Había dos placas en la calle con el nombre del general Queipo de Llano: una en la esquina con la calle de José María de Acosta y otra en la fachada del asilo del Hospital Provincial. Los niños del barrio crecimos con el nombre del militar grabado en aquellas dos lápidas de piedra, pero no así en nuestro vocabulario, ya que por mucho empeño que pusieran las autoridades en recordar la figura del militar de Tordesillas, su nombre solo aparecía en los documentos oficiales ya que todos le seguíamos llamando calle de la Reina.
En el boletín que nos daban en el colegio de San José, en la dirección ponía Queipo de Llano 15, pero para nosotros, cuando alguien nos preguntaba, el nombre auténtico era el de calle de la Reina, porque era así como le llamaban nuestros mayores. Lo mismo ocurría con el cine Roma, que para todos, aunque vinieran de barrios lejanos, no tenía otra dirección que la calle de la Reina.
El general se quedó muy solo en Almería, con su nombre colgado de las dos lápidas de piedra, viendo como el tiempo iba deteriorando las letras sin que a nadie le importara. Nunca se llegaron a restaurar, hasta que un día, con la llegada de la democracia, se decidió devolverle oficialmente al lugar su nombre de calle de la Reina, desterrando definitivamente la sombra de Queipo de Llano. Los rótulos tenían tan poca vida que el último, el de la fachada del Hospital, estuvo colgado hasta hace diez años sin que nadie reparara en su presencia.

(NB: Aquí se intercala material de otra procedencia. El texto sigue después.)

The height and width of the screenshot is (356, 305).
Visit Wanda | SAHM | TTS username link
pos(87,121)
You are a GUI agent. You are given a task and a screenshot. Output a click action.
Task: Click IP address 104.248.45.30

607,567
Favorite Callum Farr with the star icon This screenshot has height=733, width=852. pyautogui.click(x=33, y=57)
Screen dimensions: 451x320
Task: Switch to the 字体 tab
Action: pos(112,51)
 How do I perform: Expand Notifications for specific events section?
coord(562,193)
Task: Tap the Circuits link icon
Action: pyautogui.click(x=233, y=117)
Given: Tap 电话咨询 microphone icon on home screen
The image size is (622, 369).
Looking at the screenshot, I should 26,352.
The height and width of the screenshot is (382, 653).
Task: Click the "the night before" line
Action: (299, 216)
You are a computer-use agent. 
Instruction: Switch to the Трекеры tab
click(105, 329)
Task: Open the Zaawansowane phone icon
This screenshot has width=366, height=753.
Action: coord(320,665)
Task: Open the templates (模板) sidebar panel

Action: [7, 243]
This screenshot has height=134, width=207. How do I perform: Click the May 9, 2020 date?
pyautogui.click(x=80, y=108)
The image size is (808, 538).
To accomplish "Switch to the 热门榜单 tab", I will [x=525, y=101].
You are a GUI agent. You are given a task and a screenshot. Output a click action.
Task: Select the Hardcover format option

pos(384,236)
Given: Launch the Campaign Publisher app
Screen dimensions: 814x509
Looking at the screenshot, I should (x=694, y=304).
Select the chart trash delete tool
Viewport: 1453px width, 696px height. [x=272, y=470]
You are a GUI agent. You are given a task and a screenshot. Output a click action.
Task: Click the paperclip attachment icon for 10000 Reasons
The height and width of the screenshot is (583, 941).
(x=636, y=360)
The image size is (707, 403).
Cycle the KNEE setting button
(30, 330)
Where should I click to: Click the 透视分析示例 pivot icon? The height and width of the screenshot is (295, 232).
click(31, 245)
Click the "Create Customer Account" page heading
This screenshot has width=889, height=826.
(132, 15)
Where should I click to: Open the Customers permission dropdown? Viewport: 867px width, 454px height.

A pesar del poco arraigo que el militar tuvo en la ciudad, su nombre figura escrito en la historia de Almería, como el primer oficial importante que nos visitó después de la guerra civil. El lunes diez de abril de 1939 Almería recibía como si fuera un héroe a Gonzalo Queipo de Llano, general jefe de los ejércitos del sur, uno de los brazos más duros con los que había contado Franco para conseguir la victoria y un acreditado experto en los discursos patrióticos, como había demostrado en sus mensajes y arengas radiofónicas durante los tres años de guerra civil. Venía con la intención de levantar la moral de la población y de explicarle a la gente, sobre todo a los escépticos, a los que habían perdido la guerra, que la nueva España nacida del golpe militar estaba dispuesta a perdonarlos.
Llegó a Aguadulce procedente de Granada. Venía en coche, con un séquito militar y falangista y bien arropado por el cronista oficial de Radio Nacional, Javier de Navarra. Lo esperaba el Gobernador civil Francisco Pérez Cordero y el alcalde Vicente Navarro Gay. Desde Aguadulce la comitiva se dirigió a Almería, entrando por el Parque, donde las fuerzas militares esperaban al general.
Queipo de Llano, que llegaba henchido de ardor guerrero, se bajó del vehículo y a pie se dirigió a la tribuna que había sido instalada delante de la puerta del Círculo Mercantil. A la entrada, un grupo de señoritas vestidas de enfermeras escoltaron al militar.
Estratégicamente situado en la tribuna y con la autoridad de un general que acababa de ganar la guerra, Queipo de Llano se dirigió al pueblo de Almería con un mensaje lleno de ánimo, pero a la vez cargado de rencores por tratarse de una ciudad que había sido fiel a la República.
En las palabras del militar hubo mucha ironía: “Almerienses, que dolor siento al ver el entusiasmo del pueblo de Almería por mi llegada. No me cabe en la cabeza que un pueblo como éste haya podido caer en manos de la canalla marxista, dominado por unos cuantos cobardes que se valieron de vuestra indiferencia, de ese dejar hacer que tanto os perjudicó siempre”, dijo el general en su arenga, recordando ese sambenito de inacción, de dejadez, de abandono, que ha pesado siempre sobre los almerienses.
“Si aquí hubiera habido hombres decididos no hubierais pasado por el aprobio de estar cerca de tres años bajo el dominio de esas masas sin patria, sin Dios y sin ley”, gritó Queipo de Llano a su auditorio, antes de llamar vagos a los almerienses. “Es preciso que sacudáis la holganza y os aprestéis al trabajo”, les dijo, levantando los aplausos y los vítores de los asistentes.
Aquella Almería que pisó Queipo de Llano era una ciudad quebrada por las heridas que habían dejado los tres años de guerra, asustada todavía por las bombas y con ese miedo más fuerte aún que el de los proyectiles, el miedo al hambre.
Era una ciudad de vencedores y vencidos. De vencedores que sacaban la cabeza del escondite tras sufrir la represión y sentir de cerca la muerte; de vencidos que habían tomado partido en la guerra y ahora se enfrentaban a las represalias del nuevo régimen; y de otros vencidos, la gran mayoría, los que sin pertenecer a un bando ni a otro habían perdido una parte de sus vidas.